16 March 2002 | wmorrow59
A sweet, engaging comedy from the silent-era Our Gang kids
Baby Boomers who grew up watching the "Little Rascals" on TV will remember the line-up as Spanky, Darla, Buckwheat, Pete the Pup with the ring painted around his eye, and of course Alfalfa, with his dorky hair and off-key singing. Some of those viewers might be surprised to learn that the Hal Roach Studios had been producing Our Gang comedies (as they were originally called) for over a dozen years by the time that particular group of kids was in place. In fact, plenty of silent Our Gang films were made before Spanky or Alfalfa had even been born. The series entries of the early 1920s bear a family resemblance to the later shorts, but are markedly different in some respects. Derby Day is one of the earliest and most enjoyable of the Our Gang films which feature the original silent era kids, and is well worth seeking out.

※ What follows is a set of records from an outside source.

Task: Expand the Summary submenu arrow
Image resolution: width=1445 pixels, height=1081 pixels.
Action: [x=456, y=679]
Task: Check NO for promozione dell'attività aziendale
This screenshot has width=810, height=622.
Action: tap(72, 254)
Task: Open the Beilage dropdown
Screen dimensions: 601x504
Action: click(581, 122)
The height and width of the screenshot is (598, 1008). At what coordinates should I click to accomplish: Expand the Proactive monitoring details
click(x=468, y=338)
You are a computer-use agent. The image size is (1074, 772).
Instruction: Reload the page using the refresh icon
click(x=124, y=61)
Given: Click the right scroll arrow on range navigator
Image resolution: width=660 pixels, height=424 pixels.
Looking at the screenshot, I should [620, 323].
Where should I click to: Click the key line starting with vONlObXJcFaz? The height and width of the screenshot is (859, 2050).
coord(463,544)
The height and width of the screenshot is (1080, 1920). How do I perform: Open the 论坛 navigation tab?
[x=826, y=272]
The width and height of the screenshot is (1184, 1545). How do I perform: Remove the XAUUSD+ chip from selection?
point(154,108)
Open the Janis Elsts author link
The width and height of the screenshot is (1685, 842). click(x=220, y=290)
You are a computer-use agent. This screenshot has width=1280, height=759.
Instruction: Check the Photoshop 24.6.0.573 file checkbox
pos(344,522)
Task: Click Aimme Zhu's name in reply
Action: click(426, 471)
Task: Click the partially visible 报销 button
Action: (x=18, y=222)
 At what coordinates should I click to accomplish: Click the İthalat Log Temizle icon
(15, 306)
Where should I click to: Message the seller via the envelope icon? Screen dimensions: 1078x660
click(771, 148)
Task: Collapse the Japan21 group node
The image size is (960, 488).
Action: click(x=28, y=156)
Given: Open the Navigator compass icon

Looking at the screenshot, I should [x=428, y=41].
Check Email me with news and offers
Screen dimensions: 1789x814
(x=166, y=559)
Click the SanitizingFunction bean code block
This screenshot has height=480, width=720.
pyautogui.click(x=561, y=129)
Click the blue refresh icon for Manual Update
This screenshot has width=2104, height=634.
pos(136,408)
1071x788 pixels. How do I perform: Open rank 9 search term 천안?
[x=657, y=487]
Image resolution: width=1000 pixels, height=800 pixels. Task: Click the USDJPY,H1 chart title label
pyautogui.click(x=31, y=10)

Perhaps the biggest difference in the silent comedies is the general looseness of the proceedings. Where the Alfalfa/Darla talkies of the late '30s are tightly plotted sitcoms, sometimes with a moralistic bent (especially after the series moved to MGM in 1938), the silent shorts are more spontaneous, even haphazard. The kids themselves are refreshingly scruffy, and generally don't look like well-scrubbed, cutesy child actors. And of course, they don't have to memorize and recite dialog like the kids of the talkie era. The gang is racially mixed, which occasionally leads to some stereotypical sight gags and dialog titles in thick dialect, but, at least in most of the entries I've seen, the atmosphere tends to be pretty good natured. There are two African-American child actors present in Derby Day, Ernie "Sunshine Sammy" Morrison and Farina Hoskins (still a toddler at this point), and they're very much accepted as members of the gang. This film also features a Chinese boy who appeared in two or three other Our Gang comedies of the period, and although we might wince when the title card tells us he's popular with the gang because they can all beat him up, in the scenes that follow he's treated in a friendly enough fashion. For the Hollywood of 1923, that's about as progressive as we can expect where race relations are concerned.
Derby Day follows a simple two-part structure: in the first half the kids witness an actual horse race, and in the second half they stage one of their own, with tricycles and neighborhood pets pulling wagons. The climactic race is quite enjoyable to watch, although animal-lovers might get a little uncomfortable with the rugged handling inflicted on some of the pets. Still, it appears that no one, child or beast, got hurt. In fact, they all look like they're having a pretty good time.
Maybe the best thing about the silent Our Gang comedies is that you don't have to hear Alfalfa sing. I'm one Baby Boomer who feels they ran that routine into the ground.